→ Exercise prompt: Report the lines of the material that carry the string "below".

→ Available data:
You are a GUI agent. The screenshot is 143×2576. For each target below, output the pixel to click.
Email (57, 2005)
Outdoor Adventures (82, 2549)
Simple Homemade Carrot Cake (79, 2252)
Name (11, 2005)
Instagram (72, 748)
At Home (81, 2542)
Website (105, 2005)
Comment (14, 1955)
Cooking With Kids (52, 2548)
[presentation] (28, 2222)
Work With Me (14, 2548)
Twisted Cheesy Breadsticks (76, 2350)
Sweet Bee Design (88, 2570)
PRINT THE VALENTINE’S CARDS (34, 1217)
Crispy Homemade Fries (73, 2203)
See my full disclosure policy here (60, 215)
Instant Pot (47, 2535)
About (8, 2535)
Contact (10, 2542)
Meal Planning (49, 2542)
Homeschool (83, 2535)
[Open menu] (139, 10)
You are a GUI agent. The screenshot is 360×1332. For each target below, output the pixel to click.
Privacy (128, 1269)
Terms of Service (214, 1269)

--

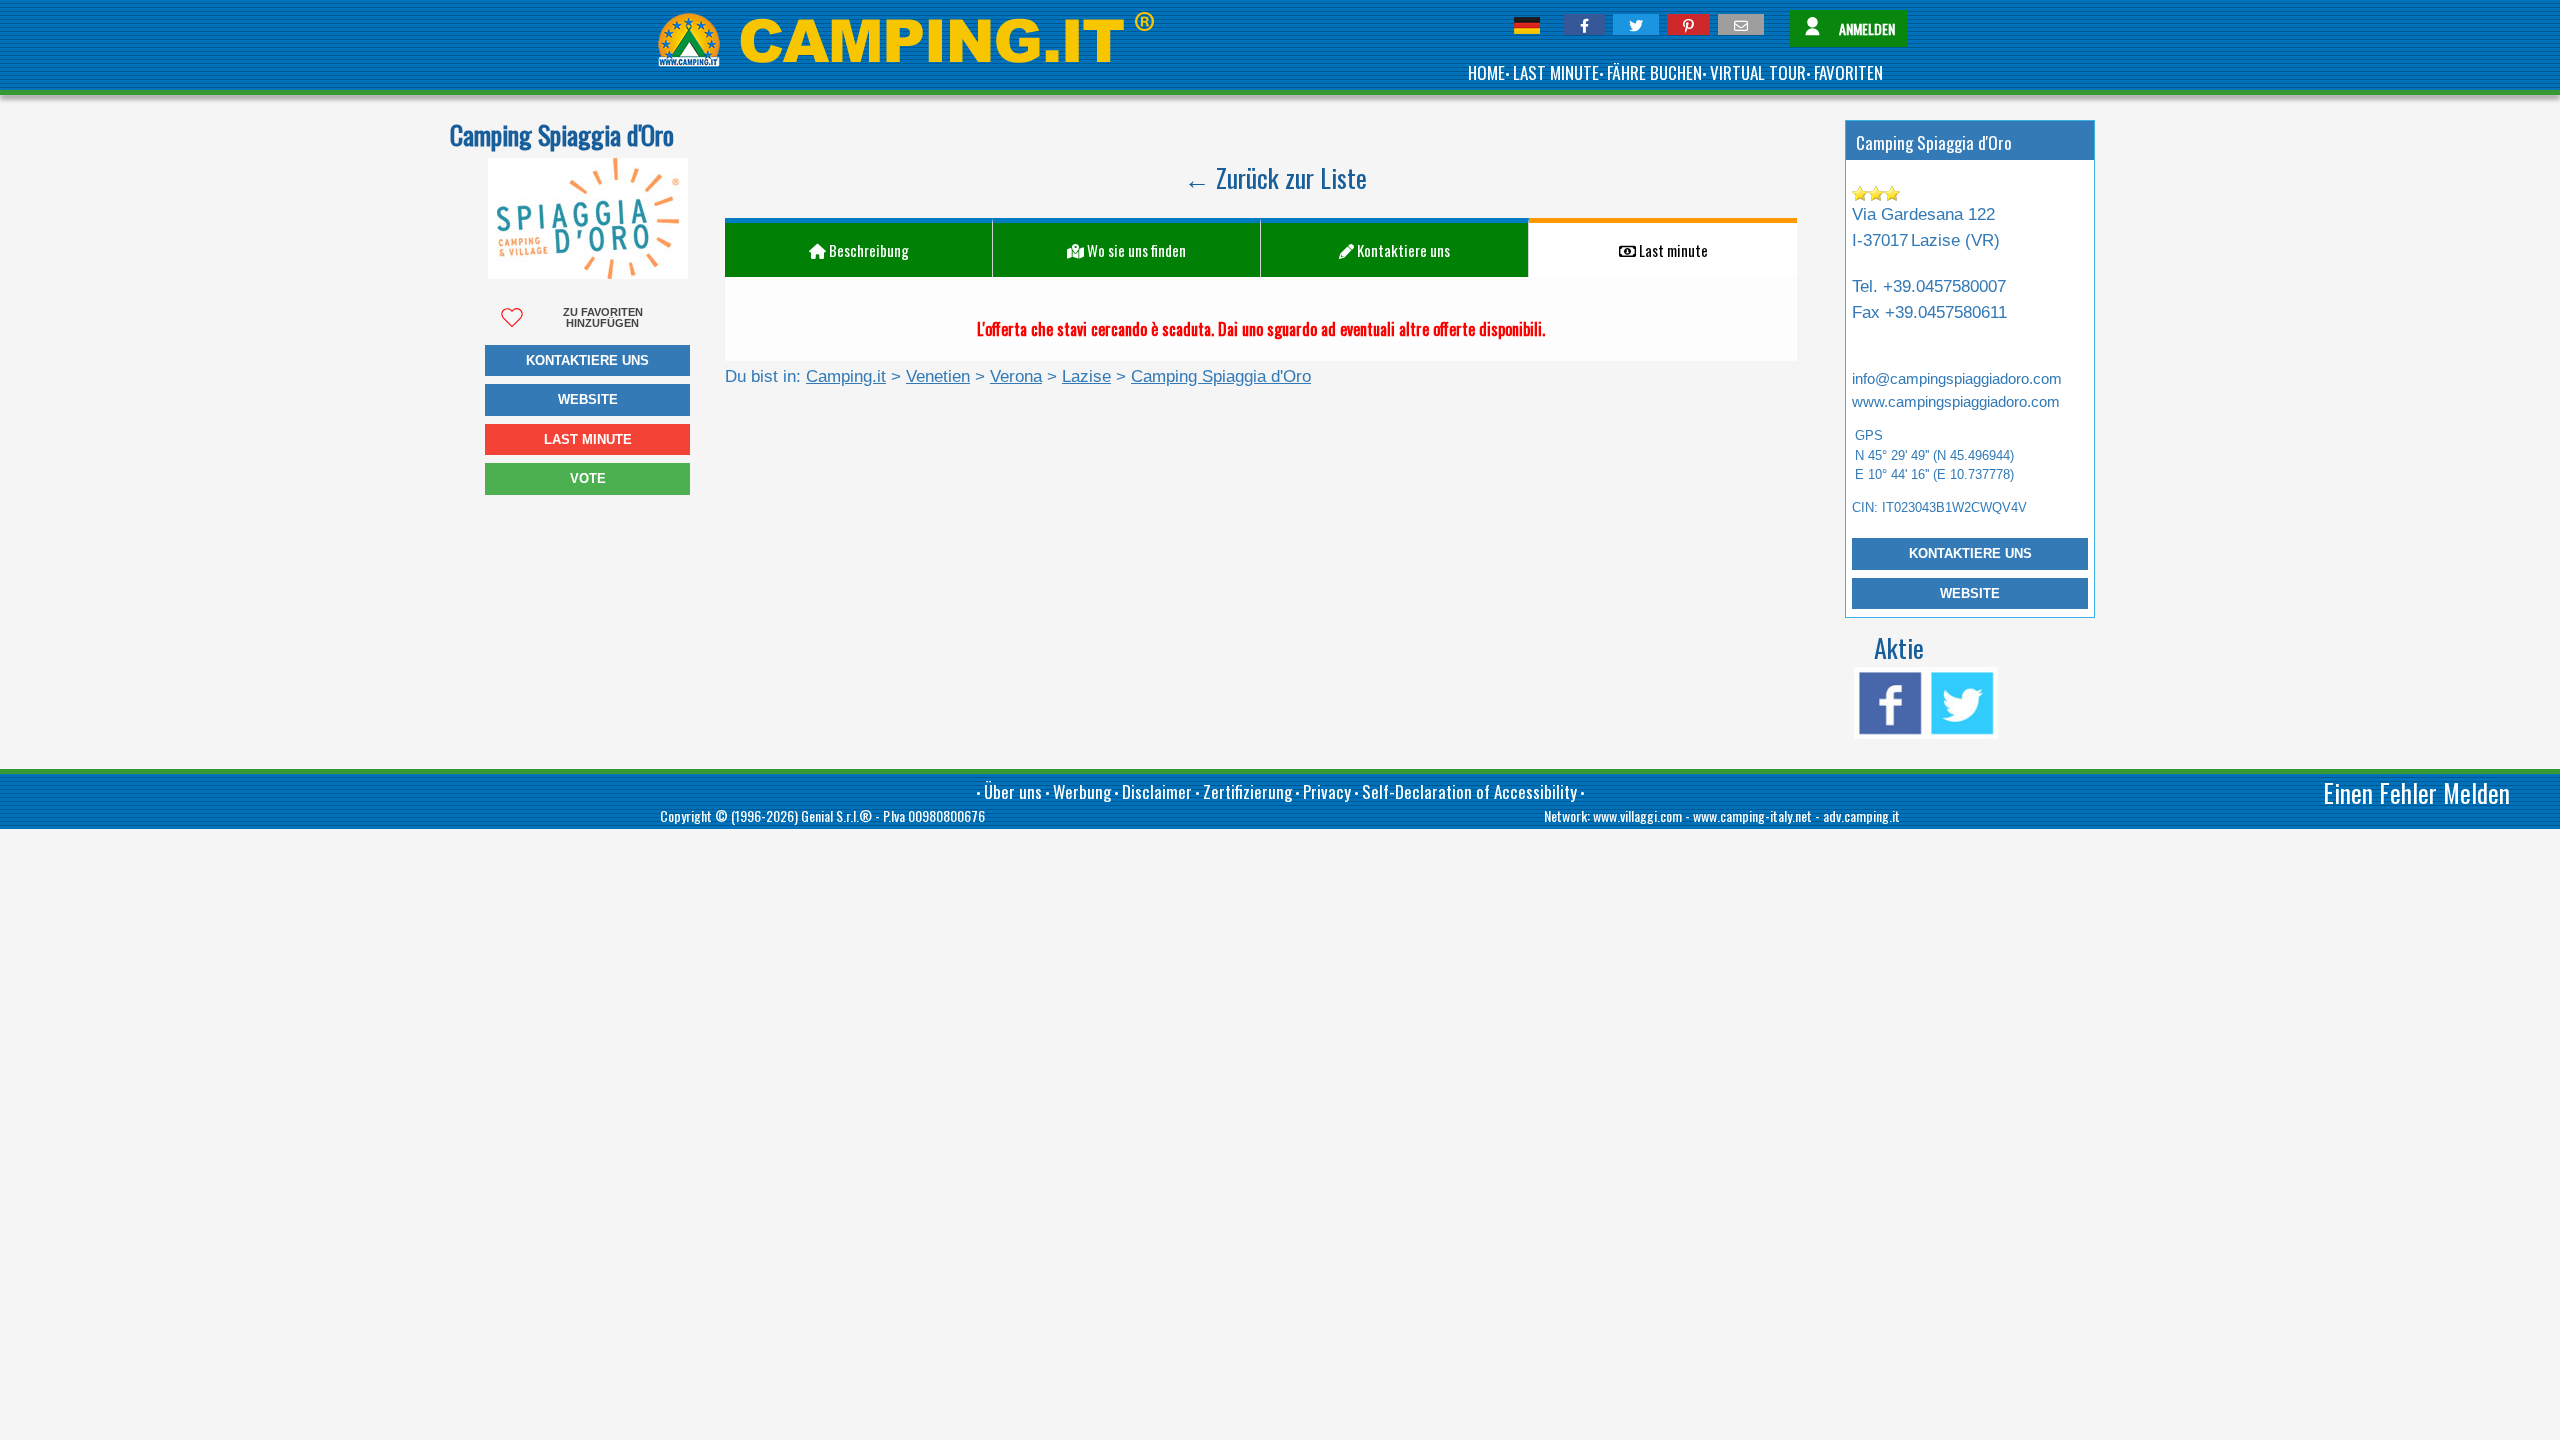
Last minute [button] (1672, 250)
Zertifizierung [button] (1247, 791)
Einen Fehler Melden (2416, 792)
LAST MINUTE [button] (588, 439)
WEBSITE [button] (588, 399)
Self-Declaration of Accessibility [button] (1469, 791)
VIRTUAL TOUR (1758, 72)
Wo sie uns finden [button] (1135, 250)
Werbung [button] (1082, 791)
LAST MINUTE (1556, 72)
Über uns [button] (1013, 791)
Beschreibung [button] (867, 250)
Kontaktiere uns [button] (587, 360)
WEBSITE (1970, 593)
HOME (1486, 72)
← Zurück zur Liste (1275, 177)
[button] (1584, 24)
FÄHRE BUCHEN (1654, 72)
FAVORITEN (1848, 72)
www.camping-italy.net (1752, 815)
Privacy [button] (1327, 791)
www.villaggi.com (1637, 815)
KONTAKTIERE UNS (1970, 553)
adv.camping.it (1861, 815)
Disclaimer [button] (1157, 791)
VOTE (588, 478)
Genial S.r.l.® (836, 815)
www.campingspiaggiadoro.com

--

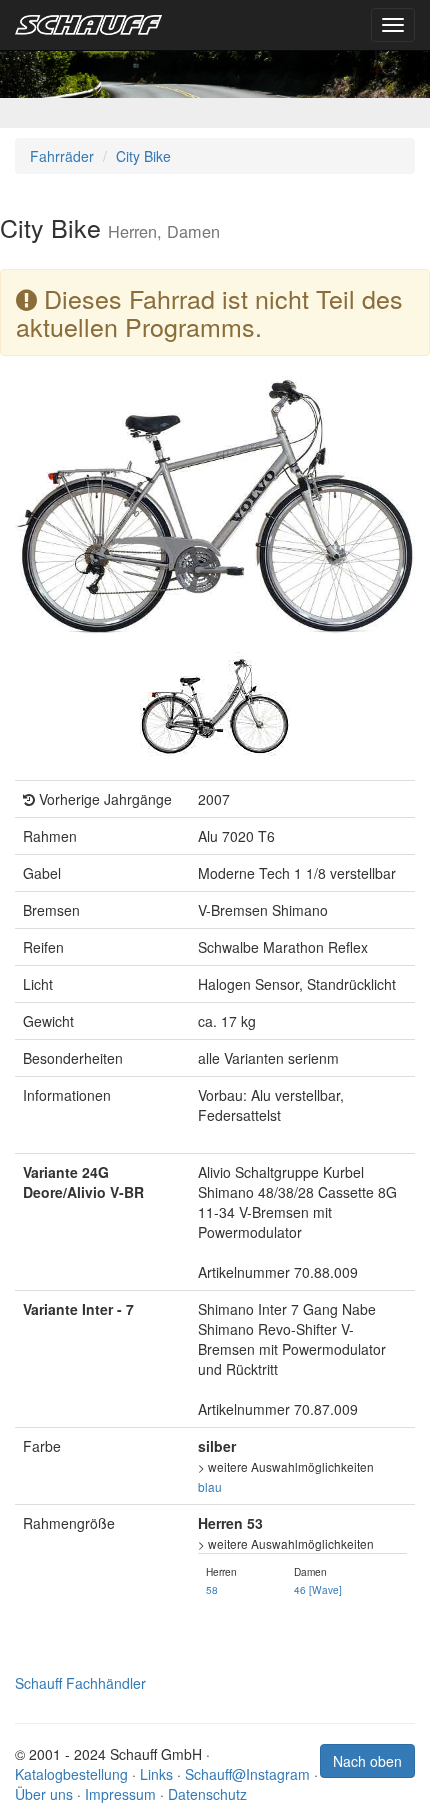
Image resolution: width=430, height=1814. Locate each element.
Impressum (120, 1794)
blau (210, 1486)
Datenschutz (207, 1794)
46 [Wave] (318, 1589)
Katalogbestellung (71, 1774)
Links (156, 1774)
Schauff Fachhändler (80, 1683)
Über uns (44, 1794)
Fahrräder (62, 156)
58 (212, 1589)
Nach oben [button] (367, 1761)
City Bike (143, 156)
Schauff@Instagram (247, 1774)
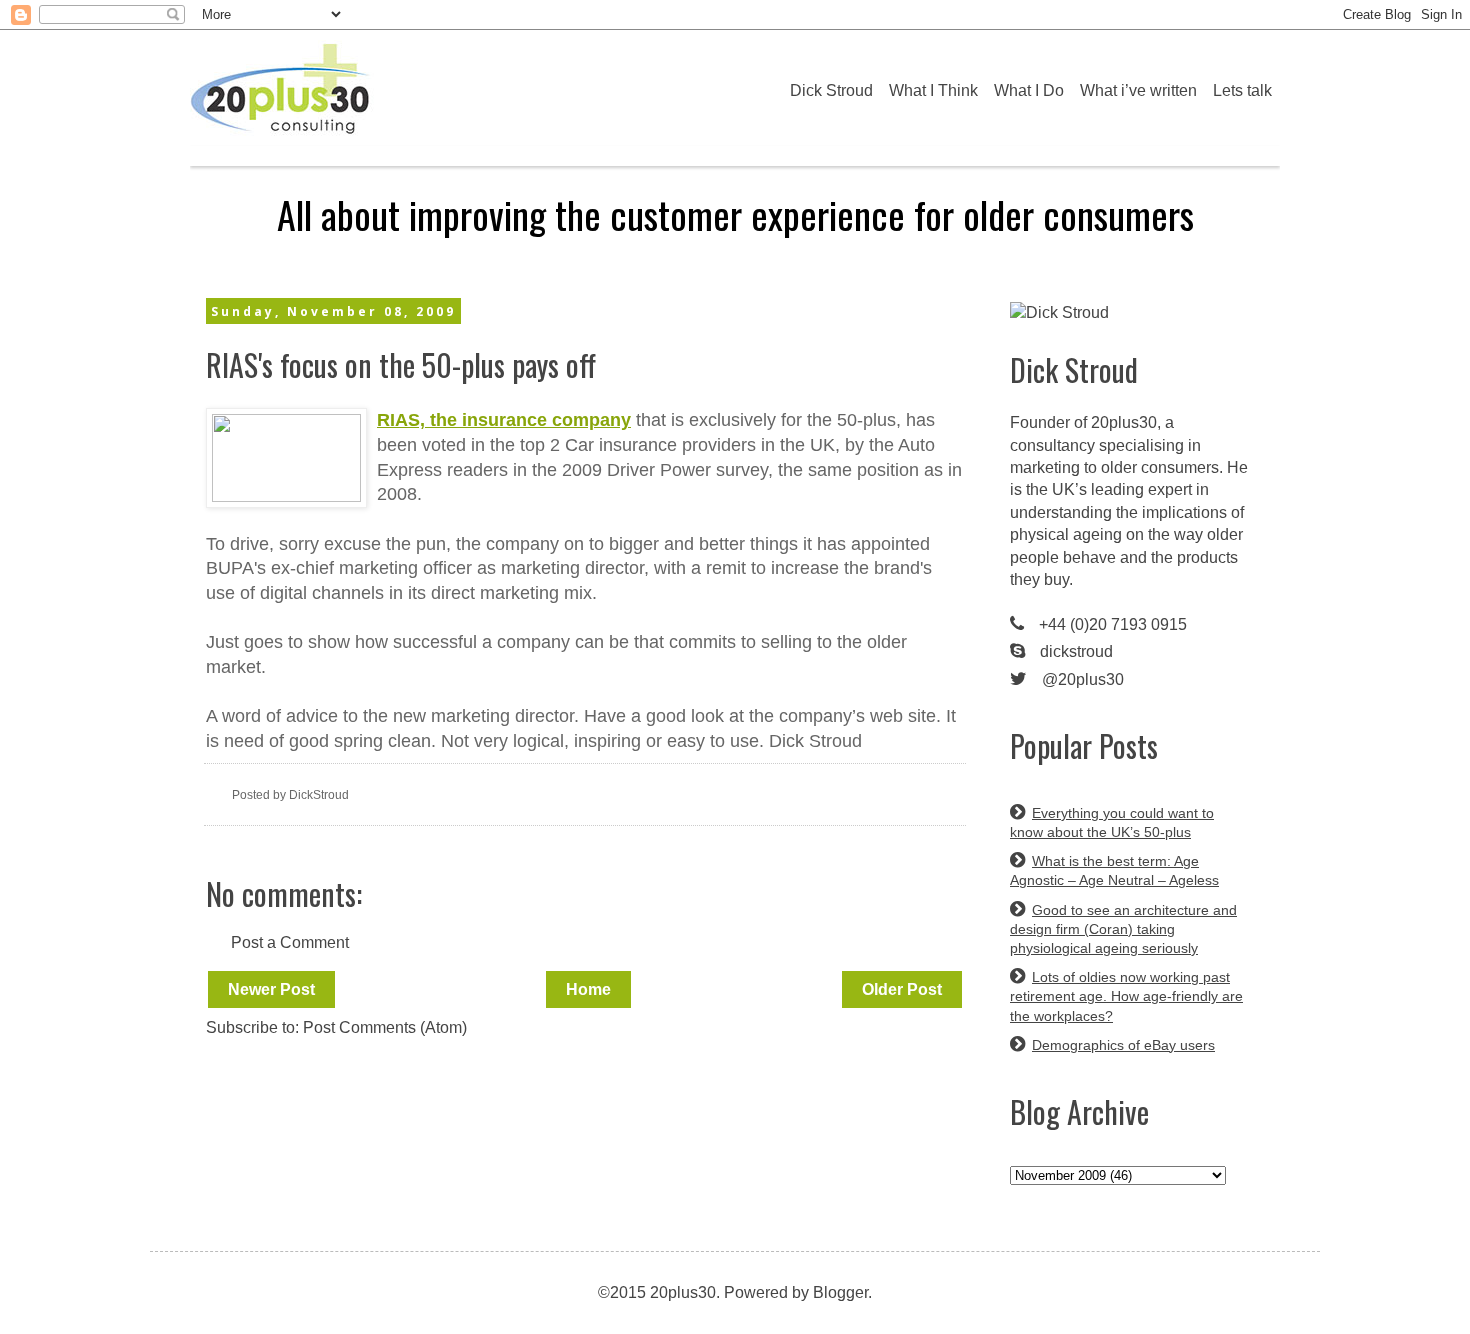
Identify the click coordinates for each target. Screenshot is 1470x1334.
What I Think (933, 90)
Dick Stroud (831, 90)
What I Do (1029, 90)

→ Solution to this exercise:
You are a GUI agent. The screenshot is 143×2576. For each target below, output the pixel to click.
You are a GUI agent. The screenshot is 360×1332. For each target below, output the pixel to click.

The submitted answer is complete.